In the first case, a number of former bankrupts got letters from a major bank regarding their student loans.  In the typical scenario, the former student went bankrupt; at the time of their bankruptcy their student loans were more than 10 years old (or seven years old under the new rules), so they assumed their student loans were automatically discharged.  After their bankruptcy finished, and they were discharged, they received a letter from the bank stating that they required a court order specifically discharging their student loans.  If the person didn’t provide a court order within 30 days, the lender threatened to turn their account over to a collection agency.

So, even though the loan was discharged in the bankruptcy, and even though the lender didn’t object to the discharge, the lender was going to bully the former student into paying their loans.

It disgusts me that a major chartered bank in Canada would do this, but I guess even large institutions can be bullies.  When we first heard of this (it happened to a number of my firm’s former bankrupts), we immediately contacted a lawyer, who sent a letter to the bank.  A few days later the bank backed down, and apologized, saying it was a mistake, and they promised to send letters of apology to the debtors impacted.

Here’s my question: how many people fell for this?  How many people started making payment arrangements?  How many people didn’t deal with a trustee that was able to contact a lawyer and sort this out?  I’m glad this problem appears to be solved, but it is a worry for the future.  They backed down now; will they try it again in the future?

I had another former bankrupt contact me to advise that the bank was pursuing her for a very old student loan.  Her proposal was completed six years ago, and at that time her student loan was not ten years old (as the rule was at the time), so it wasn’t automatically discharged.  It surprises me that it would take student loans six years to decide to pursue someone.

In the final case this past week, a debtor filed a consumer proposal, and he knew that because his student loan was only three years old, it would not be automatically discharged.  Within a few days of filing he got a letter from the lender advising that they would be happy to continue to accept payments from him.  Since the loan is not dischargeable he can continue to make payments.  Of course he is not legally required to resume payments until his proposal is finished; the letter he received didn’t explain his options in full.

So, even though you filed for bankruptcy and assume your student loans are discharged, the process may not be finished.  It’s important to choose a reputable trustee to help you through the process, so that they are there to help even after the process is finished.

Student Loans After a Consumer Proposal – The Lenders Are Getting Aggressive

Over the last two weeks I have had a higher than usual number of people coming into my office who finished their consumer proposal in 2008, and now they are getting phone calls from collection agents for their student loans.

Under the old rules, if their student loan was less than 10 years old at the time they filed their consumer proposal (7 years under the new rules), the student loan was not automatically discharged in the consumer proposal (or bankruptcy).

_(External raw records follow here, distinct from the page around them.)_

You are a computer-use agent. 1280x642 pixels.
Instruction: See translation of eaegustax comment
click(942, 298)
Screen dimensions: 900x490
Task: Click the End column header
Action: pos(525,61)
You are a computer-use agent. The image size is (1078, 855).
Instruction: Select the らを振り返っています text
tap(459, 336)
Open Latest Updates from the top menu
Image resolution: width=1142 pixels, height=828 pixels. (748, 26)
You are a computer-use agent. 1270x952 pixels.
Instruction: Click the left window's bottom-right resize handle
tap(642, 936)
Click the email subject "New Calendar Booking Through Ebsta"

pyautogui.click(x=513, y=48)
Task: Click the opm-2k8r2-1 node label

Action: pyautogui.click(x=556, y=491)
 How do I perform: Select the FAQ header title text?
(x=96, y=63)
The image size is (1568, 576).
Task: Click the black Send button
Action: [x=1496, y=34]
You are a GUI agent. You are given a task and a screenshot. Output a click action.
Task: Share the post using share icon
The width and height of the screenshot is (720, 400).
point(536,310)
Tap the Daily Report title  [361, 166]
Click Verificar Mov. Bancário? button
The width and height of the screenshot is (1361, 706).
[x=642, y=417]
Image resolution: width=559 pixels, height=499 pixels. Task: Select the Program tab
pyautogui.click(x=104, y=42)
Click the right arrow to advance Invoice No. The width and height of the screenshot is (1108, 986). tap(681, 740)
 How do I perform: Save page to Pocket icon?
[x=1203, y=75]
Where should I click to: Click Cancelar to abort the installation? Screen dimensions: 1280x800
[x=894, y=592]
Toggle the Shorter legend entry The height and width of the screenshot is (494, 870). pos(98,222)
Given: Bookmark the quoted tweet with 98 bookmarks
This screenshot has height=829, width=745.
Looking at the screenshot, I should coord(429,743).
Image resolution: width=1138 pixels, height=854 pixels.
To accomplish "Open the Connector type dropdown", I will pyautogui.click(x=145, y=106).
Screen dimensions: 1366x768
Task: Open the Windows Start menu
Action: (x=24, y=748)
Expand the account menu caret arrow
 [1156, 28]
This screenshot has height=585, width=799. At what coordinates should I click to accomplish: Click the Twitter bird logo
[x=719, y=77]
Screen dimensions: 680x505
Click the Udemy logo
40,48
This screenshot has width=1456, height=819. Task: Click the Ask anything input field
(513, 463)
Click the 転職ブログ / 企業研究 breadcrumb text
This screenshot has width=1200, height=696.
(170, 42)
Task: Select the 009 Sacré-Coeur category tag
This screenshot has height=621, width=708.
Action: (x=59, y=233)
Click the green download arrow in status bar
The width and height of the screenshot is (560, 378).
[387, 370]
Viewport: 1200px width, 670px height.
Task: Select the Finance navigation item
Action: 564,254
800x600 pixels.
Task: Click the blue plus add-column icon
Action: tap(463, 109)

The lenders don’t go after you while the proposal is running (they can’t), but as soon as it’s finished, they resume their collection activities.

These people had other debts, and since a bankruptcy would not have discharged their student loans, a consumer proposal made sense at the time; it allowed them to deal with their other debts, and “buy time”. If their job situation has improved, they may now be able to deal with their student loans.

Here was my advice to these people:

Start by asking the collection agent to send you written proof of what you owe. Explain to them that you had filed a consumer proposal and thought that you had cleared your debts. You want something in writing proving what you owe. Once you have this, your first option is to try to make a deal with the collection agency. If there is any way that you can raise some cash, then offer to pay a lump sum of what you can afford. For example, if you owe $5,000 and can borrow $2,500 from family and friends, then offer that as a settlement. A settlement often works, because many collection agents work on commission, and often they would rather get their pay from a lump sum now than have to wait by collecting small amounts monthly.

Your other option is to file for personal bankruptcy. If more than seven years has now passed since you ceased to be a student, your student loans will be automatically discharged when you file bankruptcy.

Of course bankruptcy is the last resort, so before you decide to go bankrupt you will want to discuss your situation with a trustee; a list of trustees that offer no-charge initial consultations can be found on the bankruptcy Canada web site.